The fragile centrioles (fract) gene is required for the maintenance of centriole integrity during Drosophila male meiosis.
Centrioles are highly conserved structures found at the core of the centrosome, the primary microtubule-organizing center in animal cells. Proper centriole duplication prevents centrosome amplification, which causes genomic instability and is a characteristic of many types of cancer. Centrioles are also essential for the formation of cilia and flagella that play critical roles in physiology, development and disease. We are studying centriole biology using Drosophila as model system.
We have isolated and characterized a mutation in a Drosophila melanogaster gene we name
fragile centrioles (fract); this mutation disrupts male meiosis and causes male sterility.

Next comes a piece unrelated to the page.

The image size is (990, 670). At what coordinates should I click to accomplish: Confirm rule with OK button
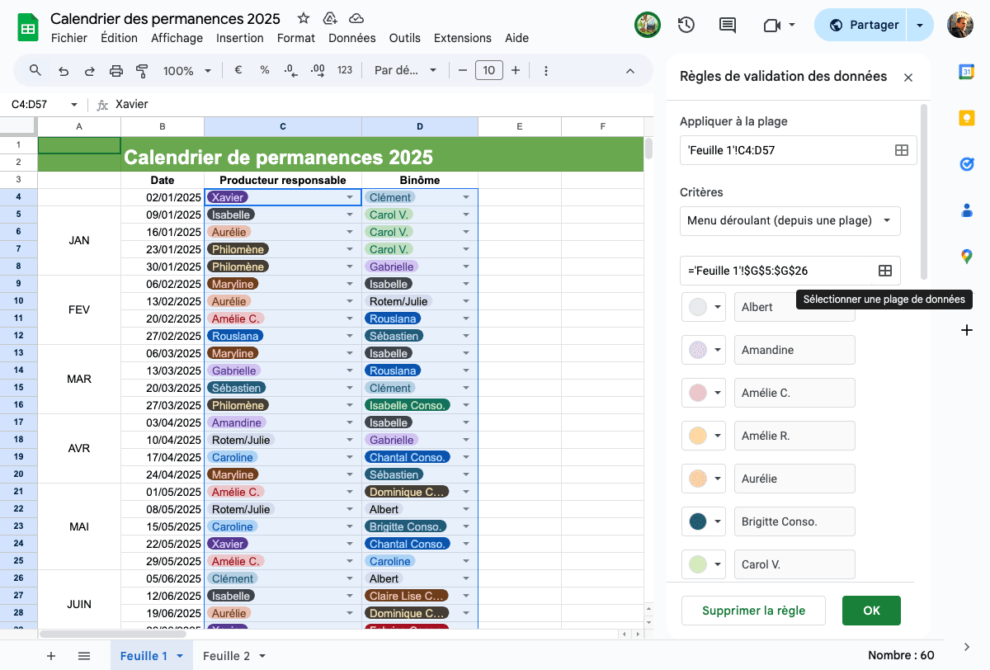tap(871, 611)
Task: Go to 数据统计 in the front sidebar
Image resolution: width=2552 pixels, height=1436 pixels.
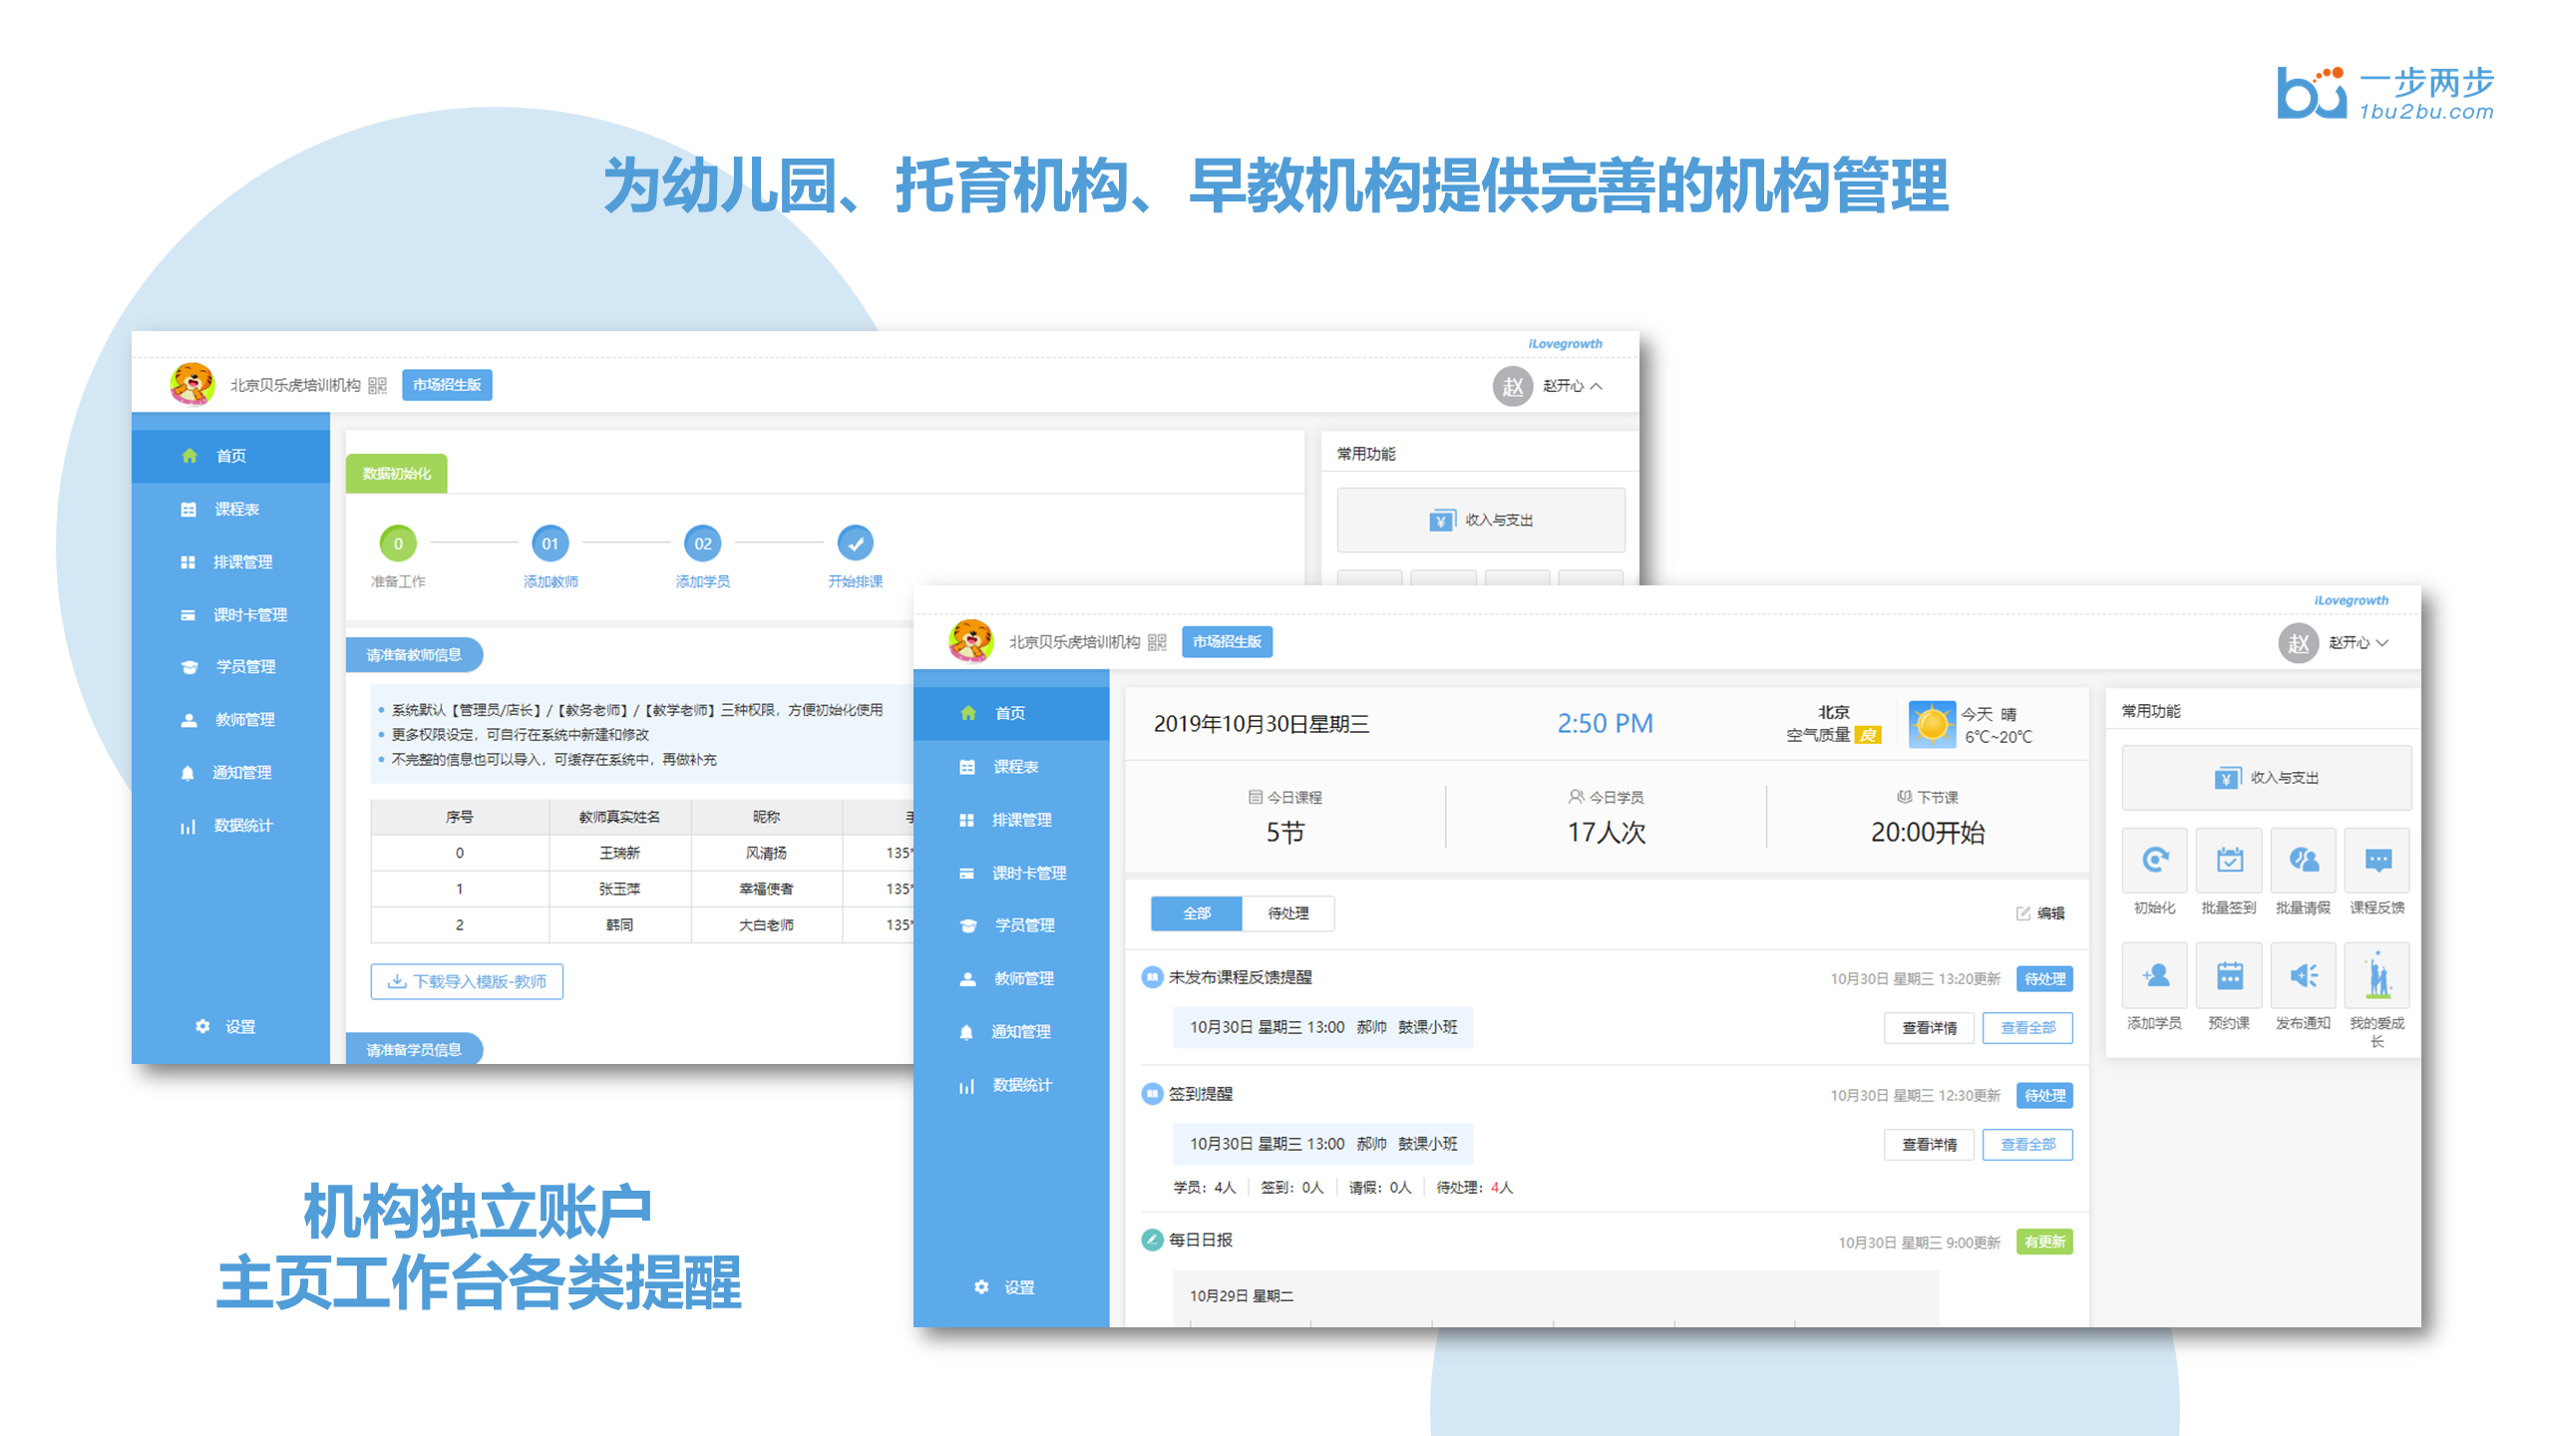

Immunostaining with antibodies against centriolar components such as DSpd2 and Asl showed
that premeiotic spermatocytes of fract mutants display 2 centrioles at each cell pole. However,
the cell poles of meiotic ana-telophases I of fract mutants often exhibit two centrioles of different length or a single centriole. As a result, a number of secondary spermatocytes
assemble bipolar monastral spindles that are unable to mediate proper chromosome
segregation. fract encodes a 322 aa protein that contains WD repeats; this protein is expressed
only in testes, suggesting that fract is specifically required for meiotic centriole stability. The
EMS-induced fract1 mutant allele we characterized carries a stop codon that truncates the Fract
protein into a 295 aa polypeptide. A polyclonal antibody raised against Fract decorates the distal
ends of male meiotic centrioles. This specific staining pattern is lost in fract mutants, where the
antibody decorates the entire centriole, suggesting that the C-terminal region of Fract is crucial
for its correct localization. A newly developed centriole stability assay indicated that the centrioles of fract mutants are more sensitive to colchicine-induced depolymerization than their wild type counterparts. Collectively our results strongly suggest that fract does not play an essential role
in centriole assembly but it is instead required for the maintenance of centriole integrity during
male meiosis, a function never described in other organisms.